1 pork tenderloin, well-trimmed, about 12 oz / 0.375 kg
1 cup / 250 mL blueberry jam or jelly
⅓ cup / 80 mL sodium-reduced soy sauce
¼ cup / 50 mL lemon juice
2 Tbsp / 30 mL canola oil
2 Tbsp / 30 mL grated ginger root
3-4 cloves garlic, minced
½ cup / 125 mL sodium-reduced chicken broth
Small handful of fresh or frozen blueberries

Oven Directions

  1. Place tenderloin into resealable plastic bag.
  2. In small bowl, thoroughly combine jam or jelly, soy sauce, lemon juice, oil, ginger and garlic. Reserve ½-cup of marinade; set aside. Pour remaining marinade over tenderloin; turn to coat. Seal bag. Marinate in refrigerator 2-24 hours.
  3. Preheat oven to 400°F. Remove tenderloin from marinade; discard marinade. Pat tenderloin with paper towels to remove excess marinade.
  4. Place tenderloin on foil-lined baking sheet. Roast 20-25 minutes or until instant-read thermometer registers 155°F. If required, cover tenderloin loosely with foil during last 5 minutes of cooking to prevent burning.
  5. Remove tenderloin from oven onto a clean plate. Tent loosely with foil and let tenderloin rest 5 minutes.
  6. In small saucepan, combine reserved marinade with broth.
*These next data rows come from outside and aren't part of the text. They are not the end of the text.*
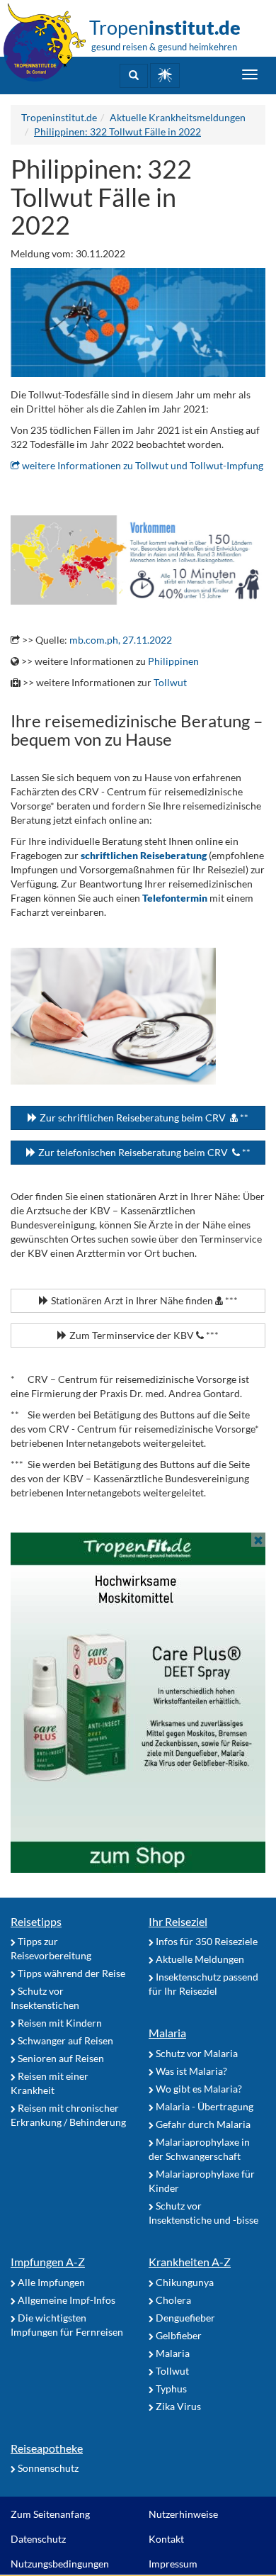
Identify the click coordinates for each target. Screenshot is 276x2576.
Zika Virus (177, 2406)
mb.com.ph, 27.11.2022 (120, 640)
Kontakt (166, 2539)
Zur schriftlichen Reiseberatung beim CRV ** (143, 1117)
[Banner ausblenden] (258, 1540)
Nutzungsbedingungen (60, 2564)
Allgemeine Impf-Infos (65, 2300)
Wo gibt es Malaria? (198, 2089)
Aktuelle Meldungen (199, 1959)
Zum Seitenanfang (50, 2514)
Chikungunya (184, 2282)
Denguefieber (184, 2318)
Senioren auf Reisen (60, 2058)
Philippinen (173, 661)
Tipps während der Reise (70, 1973)
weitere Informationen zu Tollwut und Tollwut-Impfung (141, 465)
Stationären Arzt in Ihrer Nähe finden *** (143, 1300)
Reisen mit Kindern (59, 2023)
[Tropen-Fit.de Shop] (165, 75)
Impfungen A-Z (48, 2261)
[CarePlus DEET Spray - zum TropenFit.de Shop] (138, 1703)
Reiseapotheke (47, 2448)
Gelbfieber (178, 2335)
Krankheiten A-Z (190, 2261)
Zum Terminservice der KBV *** (143, 1335)
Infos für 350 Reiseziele (206, 1941)
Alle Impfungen (50, 2282)
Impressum (173, 2564)
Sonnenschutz (47, 2468)
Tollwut (170, 682)
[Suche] (134, 76)
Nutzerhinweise (183, 2514)
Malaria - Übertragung (203, 2106)
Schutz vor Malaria (196, 2053)
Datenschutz (38, 2539)
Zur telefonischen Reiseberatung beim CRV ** (143, 1152)
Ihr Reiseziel (178, 1921)
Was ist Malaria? (190, 2071)
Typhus (170, 2388)
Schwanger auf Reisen (64, 2040)
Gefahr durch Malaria (202, 2124)
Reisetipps (36, 1921)
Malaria (167, 2032)
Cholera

Add blueberries and cook sauce over medium heat until slightly thickened, stirring often. If desired, lightly mash blueberries with back of spoon or leave whole.
  7. Carve tenderloin into ¼-inch thick slices and serve with sauce.

Grilling Directions

  1. Place tenderloin into resealable plastic bag.
  2. In small bowl, thoroughly combine jam or jelly, soy sauce, lemon juice, oil, ginger and garlic. Reserve ½-cup of marinade; set aside. Pour remaining marinade over tenderloin; turn to coat. Seal bag. Marinate in refrigerator 2-24 hours.
  3. Remove tenderloin from marinade; discard marinade. Pat tenderloin with paper towels to remove excess marinade.
  4. Preheat barbecue on high; reduce heat to medium. Grill tenderloin 3-4 minutes per side, until nicely grill marked.
  5. Turn off one side of barbecue. With barbecue cover closed, continue to cook tenderloin over indirect heat (“off” heat side) for 15-20 minutes or until instant-read thermometer registers 155˚F.
  6. Meanwhile, in small saucepan, combine reserved marinade with broth. Add blueberries and cook sauce over medium heat until slightly thickened, stirring often. If desired, lightly mash blueberries with back of spoon or leave whole.
  7. Remove tenderloin from barbecue onto a clean plate. Tent loosely with foil and let rest 3-5 minutes before carving into ¼-inch slices. Serve with sauce.